Eileen and Chuck Hendrickson, Winters’ parents, originally opened Firehouse Specialty Shop 35 years ago on Canal Street in Red Bank. Fifteen years later, the Hendricksons – with the added help of their sons, David and Ted – moved their store to Broad Street where they continued their business of screen-printing and embroidery.
In 2002, Winters joined her parents and brothers at the Broad Street location. She opened The Bees Knees in the front of the store, selling high-end women’s clothing. The Bees Knees went out of business in 2009 but Winters continued selling “beach-themed” clothing at a lower price point under a new name: Jersey Shore Apparel.
Earlier this year Firehouse Specialty Shop was sold to Athlete’s Alley in Shrewsbury and the family decided to move out of the building altogether. That meant Jersey Shore Apparel would close as well.
Eileen and Chuck retired, David moved over to Athlete’s Alley with the shop and Ted opened his own screen-printing and embroidery store in Atlantic Highlands.
“At that point,” Winters said, “I had to decide if I wanted to continue with what I had in the front of [Firehouse Specialty Shop].”
Winters ultimately decided she wanted to stay in the retail business and opened Cabana 19, taking over the former location of a Verizon Wireless store.
The store opened on July 23, just in time for the annual Red Bank Sidewalk Sales.
The sidewalk sales went well,” Winters said. “It was “good exposure. It was also nice that [Firehouse Specialty Shop] was still open because they were able to direct people over here.”

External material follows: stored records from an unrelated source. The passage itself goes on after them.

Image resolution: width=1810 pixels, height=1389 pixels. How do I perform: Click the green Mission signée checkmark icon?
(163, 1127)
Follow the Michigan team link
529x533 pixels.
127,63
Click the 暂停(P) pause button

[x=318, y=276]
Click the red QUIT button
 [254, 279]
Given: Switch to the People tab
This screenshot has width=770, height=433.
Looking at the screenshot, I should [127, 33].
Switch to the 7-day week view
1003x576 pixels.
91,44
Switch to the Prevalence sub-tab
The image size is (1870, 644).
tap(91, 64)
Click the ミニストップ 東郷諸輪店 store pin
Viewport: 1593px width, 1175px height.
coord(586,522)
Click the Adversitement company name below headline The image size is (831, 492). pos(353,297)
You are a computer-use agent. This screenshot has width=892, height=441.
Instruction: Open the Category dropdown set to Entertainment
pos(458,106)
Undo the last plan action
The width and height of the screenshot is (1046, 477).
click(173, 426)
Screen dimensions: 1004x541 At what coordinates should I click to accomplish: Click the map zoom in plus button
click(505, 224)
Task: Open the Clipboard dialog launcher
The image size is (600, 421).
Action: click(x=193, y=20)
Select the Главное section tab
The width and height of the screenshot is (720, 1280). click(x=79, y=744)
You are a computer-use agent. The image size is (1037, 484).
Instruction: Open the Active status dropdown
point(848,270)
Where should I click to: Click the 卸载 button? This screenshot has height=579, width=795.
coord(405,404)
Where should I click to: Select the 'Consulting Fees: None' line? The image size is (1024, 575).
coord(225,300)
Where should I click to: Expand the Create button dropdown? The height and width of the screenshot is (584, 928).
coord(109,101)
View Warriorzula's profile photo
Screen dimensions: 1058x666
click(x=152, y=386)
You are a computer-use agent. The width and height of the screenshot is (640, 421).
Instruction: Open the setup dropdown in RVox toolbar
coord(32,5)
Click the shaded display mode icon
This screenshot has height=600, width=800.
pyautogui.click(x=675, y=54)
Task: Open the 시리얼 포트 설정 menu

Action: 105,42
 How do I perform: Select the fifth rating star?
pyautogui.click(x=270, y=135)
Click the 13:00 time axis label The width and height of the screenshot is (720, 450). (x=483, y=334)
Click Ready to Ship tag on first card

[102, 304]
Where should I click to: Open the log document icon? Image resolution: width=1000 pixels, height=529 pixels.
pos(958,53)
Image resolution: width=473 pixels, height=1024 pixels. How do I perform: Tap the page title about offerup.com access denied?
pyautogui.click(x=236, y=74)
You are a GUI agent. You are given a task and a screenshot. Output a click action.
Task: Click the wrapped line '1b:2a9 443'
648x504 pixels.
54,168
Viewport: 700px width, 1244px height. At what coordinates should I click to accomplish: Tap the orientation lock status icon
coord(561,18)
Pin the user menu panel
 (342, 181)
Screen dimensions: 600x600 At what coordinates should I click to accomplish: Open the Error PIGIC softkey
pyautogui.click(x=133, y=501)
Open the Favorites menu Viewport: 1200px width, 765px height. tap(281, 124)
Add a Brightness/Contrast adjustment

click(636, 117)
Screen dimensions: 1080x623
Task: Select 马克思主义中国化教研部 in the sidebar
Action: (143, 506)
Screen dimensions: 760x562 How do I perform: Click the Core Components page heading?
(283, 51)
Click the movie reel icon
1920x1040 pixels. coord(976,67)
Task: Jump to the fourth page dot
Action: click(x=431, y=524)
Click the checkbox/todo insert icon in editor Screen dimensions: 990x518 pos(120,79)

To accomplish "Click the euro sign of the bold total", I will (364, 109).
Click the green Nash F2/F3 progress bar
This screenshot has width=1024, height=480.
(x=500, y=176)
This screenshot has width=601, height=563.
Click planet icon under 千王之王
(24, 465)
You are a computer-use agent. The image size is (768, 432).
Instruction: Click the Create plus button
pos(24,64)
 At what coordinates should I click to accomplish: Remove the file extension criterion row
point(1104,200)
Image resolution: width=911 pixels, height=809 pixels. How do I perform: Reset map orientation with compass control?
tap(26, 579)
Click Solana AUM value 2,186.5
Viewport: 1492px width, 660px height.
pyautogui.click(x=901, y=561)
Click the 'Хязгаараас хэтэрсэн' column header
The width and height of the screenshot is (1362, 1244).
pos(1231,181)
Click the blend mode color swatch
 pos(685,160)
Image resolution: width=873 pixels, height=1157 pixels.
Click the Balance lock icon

With help from her father, Winters was able to completely renovate her new location in just under two months. Her main goal for the new store was to have something less overwhelming and confusing for customers. The old location was “three things in one and it was odd,” Winters said. Cabana 19, she hopes, will be more appealing and self-explanatory.
Winters also focused on creating a store name that “was gender-neutral and beachy.” Number 19 was the Hendrickson family cabana number at Edgewater Beach Club in Sea Bright for Winters’ whole life, so it seemed fitting for her to give the moniker to her store.
So far business is going well for Winters. “I think the [customer] traffic here is better than on Broad Street,” she said.
She has kept the monogramming and personalized gift aspect of Jersey Shore Apparel and stuck with casual beach clothing, which has been attracting lots of women to shop. The store also carries accessories including bags, hats and jewelry and home goods such as candles and picture frames.